In vivo sensitization of macrophages to IL-4 by amlexanox requires STAT3. A–C: Obese male mice aged 20–24 weeks were treated with 25 mg/kg amlexanox or vehicle control. After 4 h, the eWAT was collected and digested with collagenase (n = 3 per group). A: Quantitative PCR analysis of Adrb3 expression in mature adipocytes from epididymal fat. B and C: Quantitative PCR analysis of gene expression in epididymal ATMs (Cd45⁺, F4/80⁺, Cd11b⁺, and Cd3⁻) isolated by FACS from SVCs. D and E: FACS analysis of SVCs isolated from the epididymal fat of obese male mice aged 20–24 weeks treated with 25 mg/kg amlexanox or vehicle control for 52 h (n = 6 per group). Macrophages defined as CD45⁺, F4/80⁺, CD11b⁺, and Cd3⁻ cells. D: CD11c⁺ macrophages as a percentage of CD45⁺ cells. E: CD11c⁺ macrophages as a percentage of total macrophages.

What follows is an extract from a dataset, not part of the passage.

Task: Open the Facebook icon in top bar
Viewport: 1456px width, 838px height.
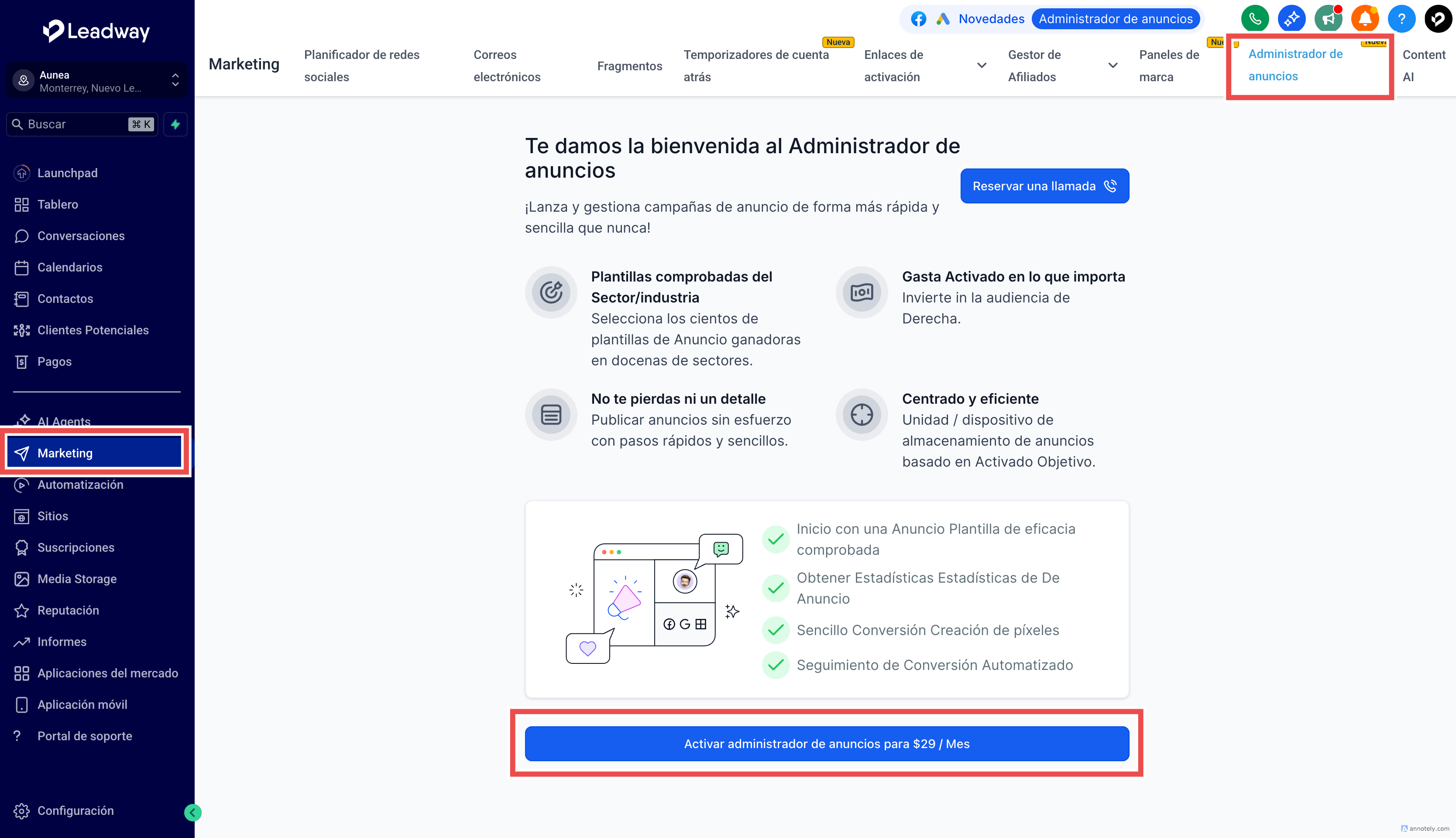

F: Quantitative PCR analysis of Mcp1 expression in mature adipocytes from epididymal fat (n = 3 per group). G: Schematic of oral amlexanox treatment and activation of this adipocyte-to-macrophage communication axis. Statistical significance determined by post hoc analysis after significant two-way ANOVA. *P < 0.05 vehicle vs. amlexanox within genotype; ∼P < 0.05 WT vs. KO within treatment group. AU, arbitrary unit.